++++ Material for the task
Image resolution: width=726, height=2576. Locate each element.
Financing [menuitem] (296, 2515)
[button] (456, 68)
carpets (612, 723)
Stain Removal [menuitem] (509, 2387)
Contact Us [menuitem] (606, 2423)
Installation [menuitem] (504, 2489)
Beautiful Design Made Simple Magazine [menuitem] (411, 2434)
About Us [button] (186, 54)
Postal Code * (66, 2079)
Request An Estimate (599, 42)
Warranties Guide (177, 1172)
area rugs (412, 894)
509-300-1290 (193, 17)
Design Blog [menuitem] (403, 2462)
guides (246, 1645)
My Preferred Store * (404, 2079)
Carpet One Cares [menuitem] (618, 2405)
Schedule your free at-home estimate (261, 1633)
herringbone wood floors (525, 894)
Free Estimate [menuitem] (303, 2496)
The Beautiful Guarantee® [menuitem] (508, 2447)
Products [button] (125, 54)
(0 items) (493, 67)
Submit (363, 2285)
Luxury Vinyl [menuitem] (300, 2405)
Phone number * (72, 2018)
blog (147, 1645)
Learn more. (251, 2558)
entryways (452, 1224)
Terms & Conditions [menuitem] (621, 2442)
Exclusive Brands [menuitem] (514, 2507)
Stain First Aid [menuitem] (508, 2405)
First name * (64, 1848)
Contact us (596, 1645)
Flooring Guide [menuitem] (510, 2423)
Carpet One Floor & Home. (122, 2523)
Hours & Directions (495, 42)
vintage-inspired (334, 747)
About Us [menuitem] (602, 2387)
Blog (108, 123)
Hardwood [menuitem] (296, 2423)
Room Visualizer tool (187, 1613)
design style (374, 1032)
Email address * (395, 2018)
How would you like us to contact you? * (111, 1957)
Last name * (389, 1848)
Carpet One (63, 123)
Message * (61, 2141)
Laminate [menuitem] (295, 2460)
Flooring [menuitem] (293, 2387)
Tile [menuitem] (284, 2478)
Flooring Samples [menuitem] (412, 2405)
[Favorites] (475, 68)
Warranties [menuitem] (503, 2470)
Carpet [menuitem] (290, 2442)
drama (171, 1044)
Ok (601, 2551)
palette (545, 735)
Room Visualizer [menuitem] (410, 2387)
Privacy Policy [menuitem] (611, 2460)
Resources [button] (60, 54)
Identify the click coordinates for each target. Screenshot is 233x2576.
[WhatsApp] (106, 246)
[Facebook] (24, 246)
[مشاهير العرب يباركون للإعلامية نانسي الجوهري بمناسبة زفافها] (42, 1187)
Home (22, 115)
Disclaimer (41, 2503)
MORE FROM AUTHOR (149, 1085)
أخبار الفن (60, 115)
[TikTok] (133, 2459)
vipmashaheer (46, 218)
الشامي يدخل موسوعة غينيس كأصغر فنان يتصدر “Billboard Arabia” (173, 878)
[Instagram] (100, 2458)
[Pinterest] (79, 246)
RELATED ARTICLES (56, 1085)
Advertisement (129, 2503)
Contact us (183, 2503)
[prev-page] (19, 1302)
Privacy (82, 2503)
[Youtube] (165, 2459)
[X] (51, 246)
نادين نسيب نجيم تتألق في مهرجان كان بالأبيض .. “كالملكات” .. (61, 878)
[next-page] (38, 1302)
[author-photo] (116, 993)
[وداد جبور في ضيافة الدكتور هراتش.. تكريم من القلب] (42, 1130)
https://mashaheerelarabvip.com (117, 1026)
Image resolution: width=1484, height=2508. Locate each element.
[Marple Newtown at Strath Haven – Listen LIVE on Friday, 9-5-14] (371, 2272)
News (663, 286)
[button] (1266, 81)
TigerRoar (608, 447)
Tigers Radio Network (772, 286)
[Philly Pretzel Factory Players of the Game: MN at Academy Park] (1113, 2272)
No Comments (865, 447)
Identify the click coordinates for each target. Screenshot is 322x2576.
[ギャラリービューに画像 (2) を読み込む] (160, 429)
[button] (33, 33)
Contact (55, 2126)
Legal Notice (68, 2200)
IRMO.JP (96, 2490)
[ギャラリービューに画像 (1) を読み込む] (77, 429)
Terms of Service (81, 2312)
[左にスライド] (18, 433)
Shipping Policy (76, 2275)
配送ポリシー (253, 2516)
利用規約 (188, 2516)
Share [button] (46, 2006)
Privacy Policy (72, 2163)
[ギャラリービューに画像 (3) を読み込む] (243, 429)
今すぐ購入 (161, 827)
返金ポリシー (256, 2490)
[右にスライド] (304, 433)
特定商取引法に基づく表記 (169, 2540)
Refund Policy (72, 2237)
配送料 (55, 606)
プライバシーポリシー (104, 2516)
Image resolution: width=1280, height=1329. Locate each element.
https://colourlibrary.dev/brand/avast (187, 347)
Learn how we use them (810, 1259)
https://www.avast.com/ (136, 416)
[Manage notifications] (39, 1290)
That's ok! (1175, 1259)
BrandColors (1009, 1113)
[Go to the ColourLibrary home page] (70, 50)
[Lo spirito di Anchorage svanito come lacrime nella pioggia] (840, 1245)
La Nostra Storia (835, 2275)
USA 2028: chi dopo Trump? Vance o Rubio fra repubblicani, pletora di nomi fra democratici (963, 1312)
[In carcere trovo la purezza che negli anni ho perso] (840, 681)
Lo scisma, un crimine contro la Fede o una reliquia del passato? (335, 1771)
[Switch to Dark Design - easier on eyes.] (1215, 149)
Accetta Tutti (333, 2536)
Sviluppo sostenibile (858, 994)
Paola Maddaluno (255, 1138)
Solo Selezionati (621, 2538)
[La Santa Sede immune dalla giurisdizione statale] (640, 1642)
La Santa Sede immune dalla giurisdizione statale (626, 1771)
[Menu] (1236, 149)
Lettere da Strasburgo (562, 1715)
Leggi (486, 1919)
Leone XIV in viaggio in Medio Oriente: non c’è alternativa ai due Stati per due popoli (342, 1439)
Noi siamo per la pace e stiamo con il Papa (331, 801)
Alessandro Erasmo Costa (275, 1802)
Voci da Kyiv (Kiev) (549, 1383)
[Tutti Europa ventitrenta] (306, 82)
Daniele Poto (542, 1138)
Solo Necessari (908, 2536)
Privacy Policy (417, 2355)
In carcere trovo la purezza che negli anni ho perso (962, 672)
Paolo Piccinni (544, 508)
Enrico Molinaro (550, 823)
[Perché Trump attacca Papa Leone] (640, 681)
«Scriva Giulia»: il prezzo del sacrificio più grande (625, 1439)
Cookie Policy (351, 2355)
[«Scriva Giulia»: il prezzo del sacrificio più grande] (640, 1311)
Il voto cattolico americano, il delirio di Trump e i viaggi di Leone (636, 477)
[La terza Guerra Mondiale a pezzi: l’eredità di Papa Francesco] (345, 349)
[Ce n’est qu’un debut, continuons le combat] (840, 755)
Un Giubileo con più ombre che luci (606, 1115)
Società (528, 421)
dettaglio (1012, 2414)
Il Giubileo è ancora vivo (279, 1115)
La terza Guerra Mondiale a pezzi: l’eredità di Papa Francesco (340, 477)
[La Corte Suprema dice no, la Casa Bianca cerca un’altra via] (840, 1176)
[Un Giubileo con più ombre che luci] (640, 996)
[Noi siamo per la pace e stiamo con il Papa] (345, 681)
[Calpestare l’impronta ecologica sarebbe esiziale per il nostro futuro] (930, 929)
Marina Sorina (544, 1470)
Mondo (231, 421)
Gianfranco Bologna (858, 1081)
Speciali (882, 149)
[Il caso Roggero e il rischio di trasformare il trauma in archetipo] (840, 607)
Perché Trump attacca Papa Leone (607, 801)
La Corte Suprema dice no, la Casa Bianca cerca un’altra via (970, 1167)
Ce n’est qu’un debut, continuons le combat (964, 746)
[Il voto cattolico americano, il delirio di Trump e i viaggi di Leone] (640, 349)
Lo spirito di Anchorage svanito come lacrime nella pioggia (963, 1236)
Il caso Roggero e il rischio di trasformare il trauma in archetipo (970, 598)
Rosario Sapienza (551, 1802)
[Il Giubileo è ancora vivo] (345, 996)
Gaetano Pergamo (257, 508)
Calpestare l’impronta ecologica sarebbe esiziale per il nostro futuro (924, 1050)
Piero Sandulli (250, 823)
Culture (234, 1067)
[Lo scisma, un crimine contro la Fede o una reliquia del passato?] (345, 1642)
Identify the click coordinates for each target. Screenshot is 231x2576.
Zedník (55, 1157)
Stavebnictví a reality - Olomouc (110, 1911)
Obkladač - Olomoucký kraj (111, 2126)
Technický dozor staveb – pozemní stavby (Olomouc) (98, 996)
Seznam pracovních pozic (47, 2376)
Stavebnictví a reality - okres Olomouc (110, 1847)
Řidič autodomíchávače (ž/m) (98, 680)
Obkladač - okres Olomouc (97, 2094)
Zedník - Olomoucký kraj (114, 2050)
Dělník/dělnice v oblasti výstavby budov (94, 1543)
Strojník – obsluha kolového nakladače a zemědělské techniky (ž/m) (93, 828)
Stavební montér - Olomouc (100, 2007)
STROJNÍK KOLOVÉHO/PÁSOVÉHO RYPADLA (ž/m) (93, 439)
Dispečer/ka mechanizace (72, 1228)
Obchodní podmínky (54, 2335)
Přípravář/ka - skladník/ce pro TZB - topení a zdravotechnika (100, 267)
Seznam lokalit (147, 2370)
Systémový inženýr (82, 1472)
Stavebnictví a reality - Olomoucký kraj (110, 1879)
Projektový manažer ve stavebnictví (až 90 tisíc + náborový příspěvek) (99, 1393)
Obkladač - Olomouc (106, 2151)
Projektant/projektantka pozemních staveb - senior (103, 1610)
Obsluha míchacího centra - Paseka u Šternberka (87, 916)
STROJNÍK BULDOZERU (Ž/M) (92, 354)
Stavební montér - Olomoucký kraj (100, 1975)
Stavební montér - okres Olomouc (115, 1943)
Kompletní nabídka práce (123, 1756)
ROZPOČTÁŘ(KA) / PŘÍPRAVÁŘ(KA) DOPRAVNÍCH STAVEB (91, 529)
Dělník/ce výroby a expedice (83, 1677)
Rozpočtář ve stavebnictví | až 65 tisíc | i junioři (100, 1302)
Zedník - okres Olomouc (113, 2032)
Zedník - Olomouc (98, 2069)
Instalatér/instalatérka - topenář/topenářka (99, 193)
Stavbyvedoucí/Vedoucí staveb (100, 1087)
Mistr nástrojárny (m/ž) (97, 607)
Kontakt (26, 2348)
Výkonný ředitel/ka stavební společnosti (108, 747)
++++++++
Begin with the line that has "[Il voto cattolico" in the listing above and end after the line that has "Zedník (55, 1157)"; output those lines exactly.

[Il voto cattolico americano, il delirio di Trump e i viaggi di Leone] (640, 349)
Lo spirito di Anchorage svanito come lacrime nella pioggia (963, 1236)
Il caso Roggero e il rischio di trasformare il trauma in archetipo (970, 598)
Rosario Sapienza (551, 1802)
[Il Giubileo è ancora vivo] (345, 996)
Gaetano Pergamo (257, 508)
Calpestare l’impronta ecologica sarebbe esiziale per il nostro futuro (924, 1050)
Piero Sandulli (250, 823)
Culture (234, 1067)
[Lo scisma, un crimine contro la Fede o una reliquia del passato?] (345, 1642)
Identify the click coordinates for each target. Screenshot is 231x2576.
Zedník (55, 1157)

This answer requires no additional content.